We can obtain posterior samples and credible intervals for the coefficients as before:

```{r ci-small}
# Draws from the posterior predictive distribution
post_beta_small = proj_posterior(post_y_pred = post_h_pred[sub_sims,], # just use 1000 draws
                                 XX = X,
                                 sub_x = S_small,
                                 use_ols = FALSE)

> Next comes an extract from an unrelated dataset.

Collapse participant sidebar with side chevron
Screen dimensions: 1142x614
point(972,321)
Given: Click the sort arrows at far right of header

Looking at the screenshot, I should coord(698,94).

# Compute 95% credible intervals for the nonzero entries:
t(apply(post_beta_small[,S_small], 2, 
        quantile, c(0.05/2, 1 - 0.05/2)))
```

## Variable importance from acceptable subsets
Another useful summary of the acceptable family is the **variable importance**, which reports, for each variable $j$, the proportion of acceptable subsets in which $j$ appears. We are particularly interested in distinguishing among those variables that occur in *all*, *some*, or *no* acceptable subsets, which provides insight about which variables are indispensable ("keystone covariates") and which variables are part of a "predictively plausible" explanation. 

```{r vi}
# Variable importance: proportion of *acceptable subsets* in which each variable appears
vi_e = var_imp(indicators = indicators,
               all_accept = accept_info$all_accept)$vi_inc

# "Keystone covariates" that appear in *all* acceptable families:
which(vi_e == 1)

# Irrelevant covariates that appear in *no* acceptable families:
which(vi_e == 0) 

# Visualize:
barplot(vi_e[order(vi_e, (ncol(X):1))], # order...
        horiz = TRUE, 
        main = paste('Variable importance for the acceptable family'))
abline(v = 1)
```

Most variables belong to some, but not all, acceptable subsets.

## Conclusions
Even for various functionals $h$ and/or binary outcomes, the pipeline is nearly identical to the simpler continuous outcome case. For binary outcomes, the code is moderately slower: repeated evaluations of `glm` are less efficient than `lm`, and these are needed for 1) posterior predictive uncertainty quantification via `proj_posterior` (with `use_ols = FALSE`) and 2) predictive evaluation to construct the acceptable family via `accept_family_binary`. However, there is no need to refit $M$ for different choices of $h$ (e.g., varying the threshold $\tau$), which can be a substantial time-saver when $M$ is complex (e.g, a functional data regression model). Finally, we note that if $M$ is a binary regression model and $h(t) = t$ is unnecessary, then we can replace `post_h_pred` with `post_y_pred` throughout (and `y` simply replaces `h(y)`).